**Work order**
Leaving out the pictures, print exactly the lines from the one holding "Viewport: 393px width, 281px height." to the last line of the entries below, both included, and nothing more.

[Screenshot grounding data]
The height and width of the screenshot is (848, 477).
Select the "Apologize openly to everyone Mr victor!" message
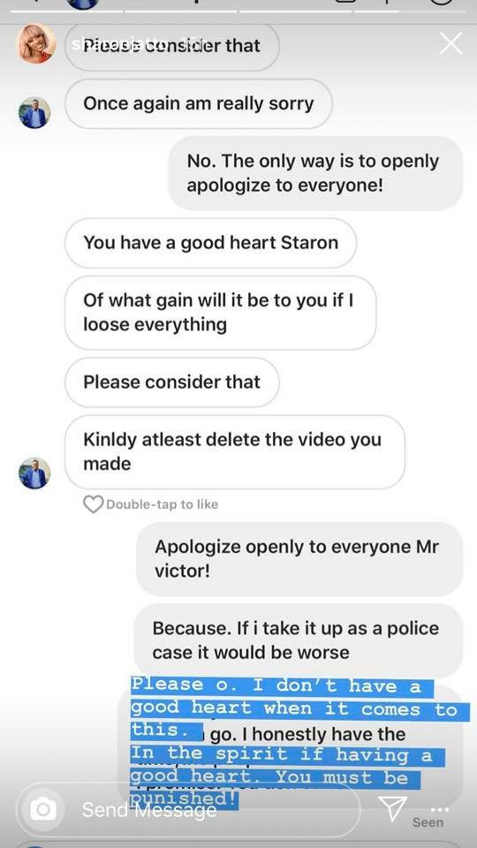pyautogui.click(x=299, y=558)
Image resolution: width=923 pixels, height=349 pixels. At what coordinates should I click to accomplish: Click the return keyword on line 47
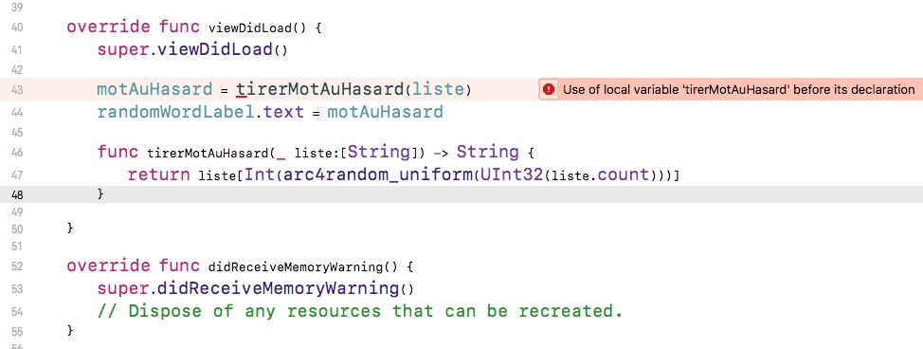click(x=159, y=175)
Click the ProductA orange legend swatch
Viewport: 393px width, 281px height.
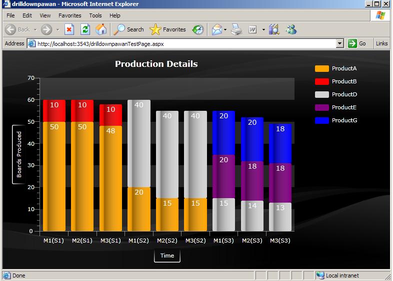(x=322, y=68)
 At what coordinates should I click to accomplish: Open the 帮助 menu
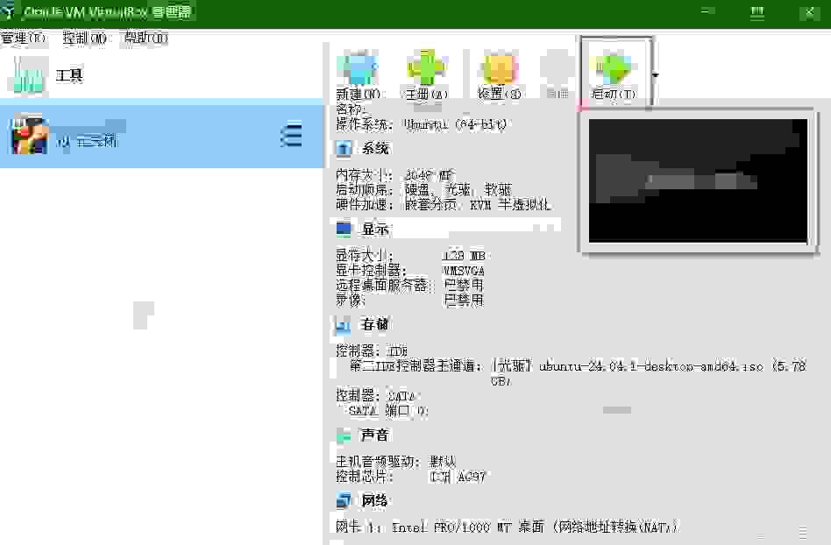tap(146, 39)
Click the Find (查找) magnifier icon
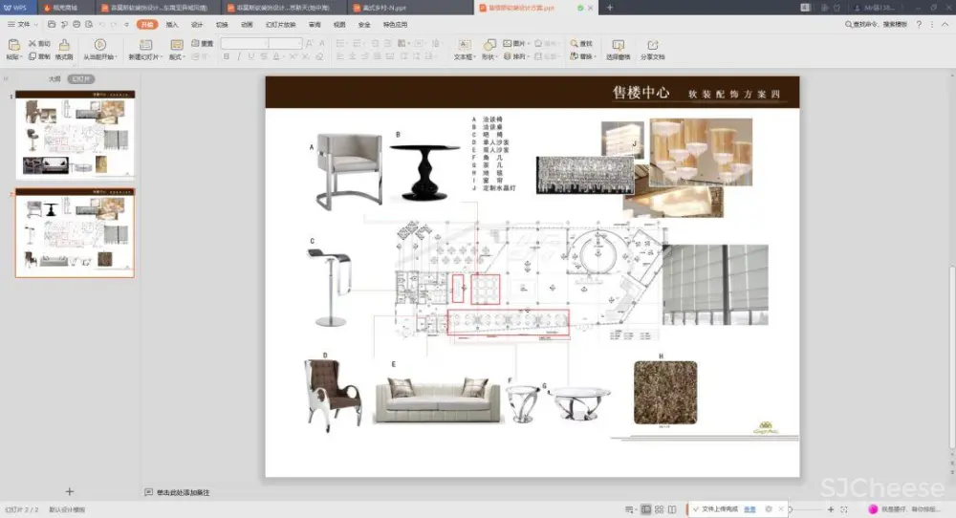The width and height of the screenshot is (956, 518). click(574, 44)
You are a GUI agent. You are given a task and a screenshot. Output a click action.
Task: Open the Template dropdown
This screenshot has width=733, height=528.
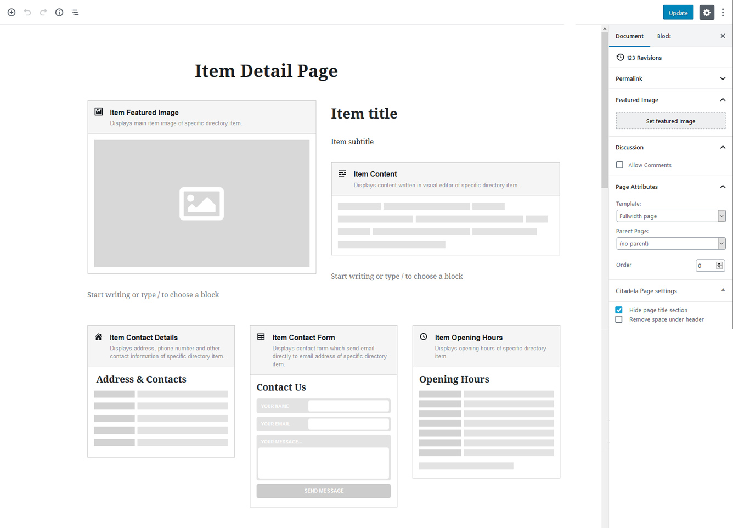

**Written answer**
Viewport: 393px width, 281px height.
(x=322, y=68)
 At what coordinates should I click to accomplish: Open the 帮助 menu
tap(146, 39)
Click the Find (查找) magnifier icon
The width and height of the screenshot is (956, 518). click(574, 44)
You are a GUI agent. You are given a task and a screenshot. Output a click action.
Task: Open the Template dropdown
This screenshot has width=733, height=528.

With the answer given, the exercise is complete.